見出し画像

月響(げっきょう)24



お兄さんの部屋からいちばん離れたトコに在るミサキの部屋には
さっき感じたみたいな押し潰されそうな雰囲気はないのだけど、
こちらも前に来た時とはだいぶ様子が違っていた。

壁、ベッドまわりの壁にベネチアの観光名所の写真がペタペタと
貼りつけてある。

和室の砂壁に、ベネチアの仮面をつけて仮装した人々の写真が奇妙に
マッチしていた。

ベッドの反対側のサイドボードの上にはナリタ君のラケットと使い込まれた
テニスシューズが置かれていて、その隣には赤いチューリップが三本、
ガラスの一輪ざしにかなり無理矢理押しこまれていた。

チューリップは三本とも、勢いよく花弁を外側に向けてそれぞれ三方向へ
明るい光を放っていた。

よく見ると、花びらの一枚一枚が不思議なくらいつやめいていて、真っ赤な
グロスを塗った唇を想像した。


ラケットは、事故の後こっそり部室から持ち出したらしい。

その時クラスメイトでテニス部の古谷君に見つかってしまったらしいけど、
ミサキの胸に抱かれたラケットを見た古谷君は、

「オレ、今朝それの夢見たんだ。ナリタの形見。先越されちゃった」

と少しおどけて云うと、

「ちょっと待ってて」

と部室の隅のロッカーをごそごそやりだして古いテニスシューズを取り出すと、そこらへんに落ちていた紙袋に大事そうにしまいミサキに差し出した。

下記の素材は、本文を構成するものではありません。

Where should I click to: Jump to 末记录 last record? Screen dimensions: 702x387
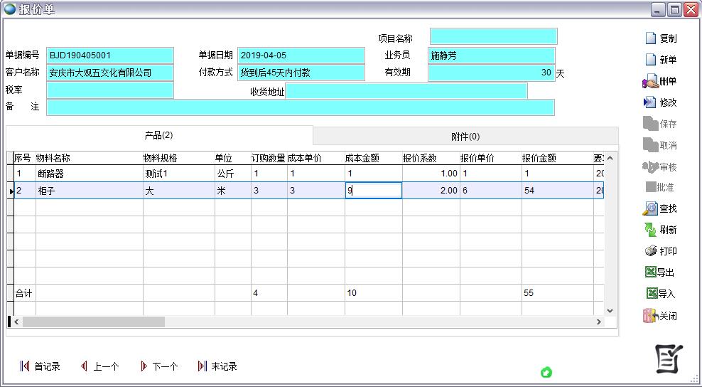217,366
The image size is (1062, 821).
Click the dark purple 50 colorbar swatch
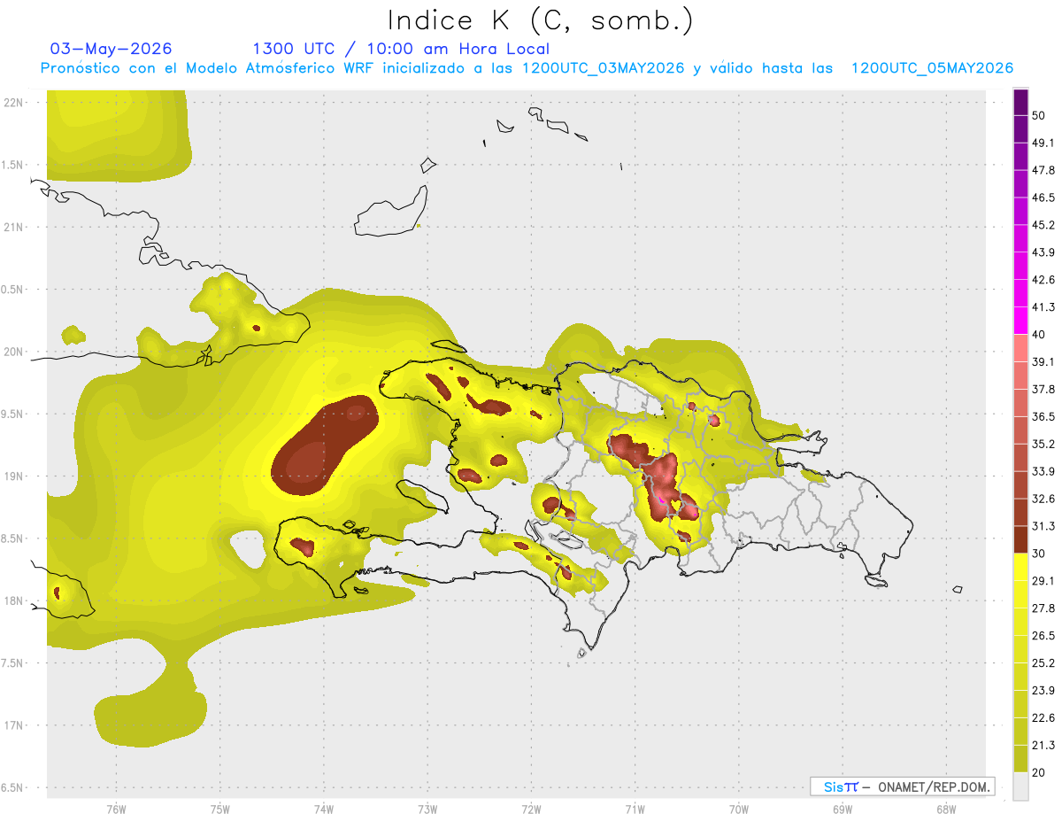1020,103
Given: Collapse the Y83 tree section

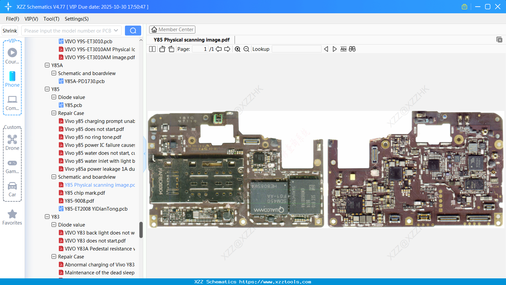Looking at the screenshot, I should (47, 217).
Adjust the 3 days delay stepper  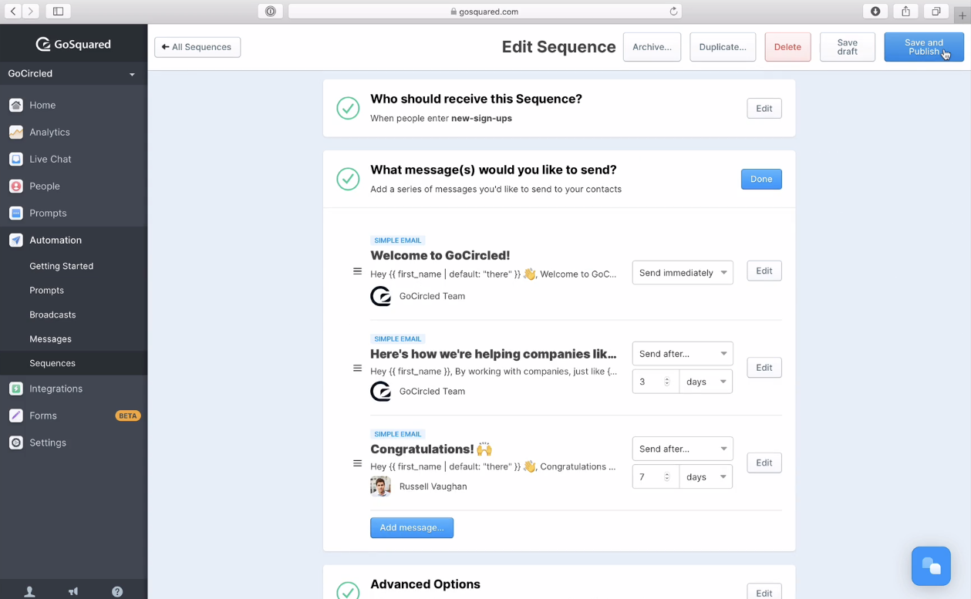click(x=667, y=382)

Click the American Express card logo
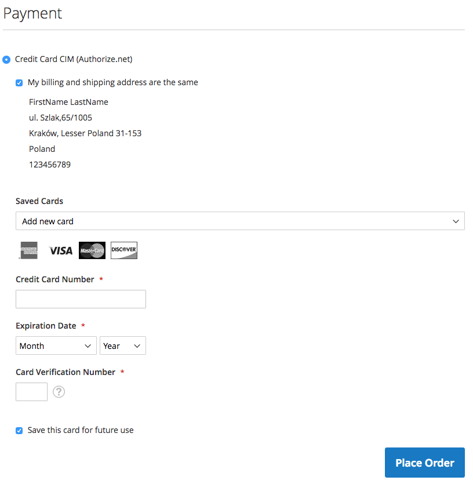pyautogui.click(x=29, y=250)
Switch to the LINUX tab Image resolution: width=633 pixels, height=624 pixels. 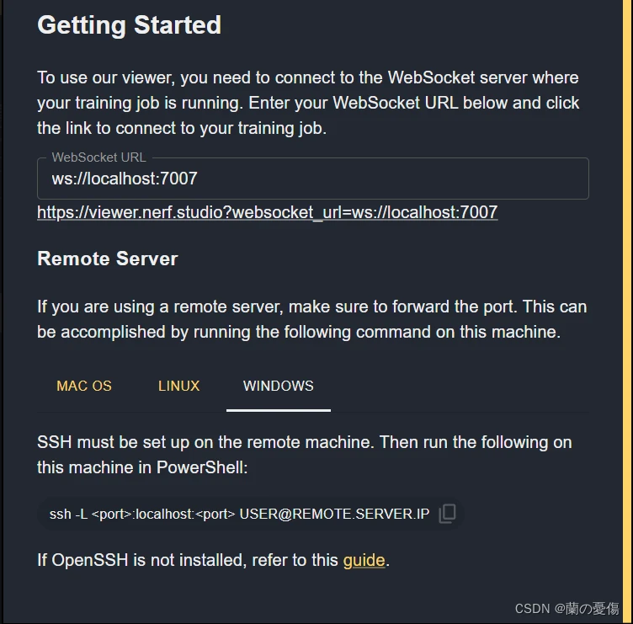178,386
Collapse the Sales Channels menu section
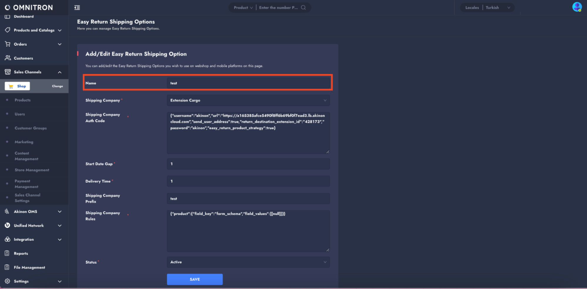Viewport: 587px width, 289px height. click(x=60, y=72)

「それがそこにあったの、ナリタ本人も忘れてただろうね。
 意外とめんどくさがりがったなァ、アイツは。
 一年ぐらい前からずっとそこに放りこんだままになってたんだよ、その
 シューズ。
 ラケットは誰も捨てないだろうけどコイツは絶対捨てられちまうーって、
 なんか走って来た、オレ」

と云った古谷君の額には確かに汗のすじができていたらしい。



それを聞いて私は、鼻の奥がツンとなる。

ミサキは、

「お茶入れてくるから」

と云って部屋を出て行った。

トンッとふすまを閉める音がしたその瞬間私の頬を涙がつたった。

ナリタ君のラケットは毎日学校で持ち歩いていた見覚えのあるものだった。

昼休みに自主練してるナリタ君をミサキと一緒に屋上から眺めてた
コトとか、毎日当たり前にしてたコトがなくなってしまったということが
本当に悲しいと思った。


その時だった。


部屋が一瞬のうちに水で満たされていて、私は自分が水中に居ることに
気づいた。

水中なのに呼吸は無理なくできていた。

さっきまでと何ひとつ変わらない状態で、ただそこは水の中だった。

カラダを動かしてみよう!まず立ち上がる。そして頭をまわしてみる。

耳にも鼻にも水が入ってきてるのだろうけど特に不快感はなく、カラダが
浮くカンジもない。

それが不思議だったけど、いちばん不思議なのは目を見開いてるのに
痛くも何ともなくて普段よりも澄んでよく見えるコトだった。

まるで涙の成分みたいに目に優しい水なんだなと思った時、私には
この水が何なのか分かって涙が出てくる。

でもその涙は出るはしからまわりの水と溶け合って、私には自分が
声を上げて泣いてるのか大声で笑ってるのかよくわからなくて、それが
おかしくて最後にはなんだか大笑いしていた。

口を開けると水が流れこんでくるけど息苦しくはならず、その水は
やっぱりしょっぱかった。

私は口を閉じ、心の中で「ナリタ君、」と呼び掛けた。

この水はナリタ君の涙なのだ。

ミサキがナリタ君はすごく大きくなっているって云ってたけどそれは
本当だったんだ。

私はすごく嬉しかった。

ナリタ君が亡くなってから私は、ナリタ君への想いが誰とも分かち合う
コトのできないものな気がして、感情を押しこめがちになっていた。

だってそれは、私の手に負えない苦しさだった。

でも今、私の悲しさをおんなじ大きさで判ってくれる存在を知った。

私の悲しさはナリタ君の悲しさだった。

ナリタ君を失った私の悲しさと私を失ったナリタ君の悲しさとはイコールの
右端と左端だった。

ナリタ君の涙に包まれて、私は両腕で自分を抱きしめるみたいに
カラダを抱え込んだ。

私の身体はふるえていた。

ふるえてるなと思った時、今度もまた一瞬で涙の水は一滴も残らず
消えてなくなっていた。



次葉へ





この記事が気に入ったらサポートをしてみませんか?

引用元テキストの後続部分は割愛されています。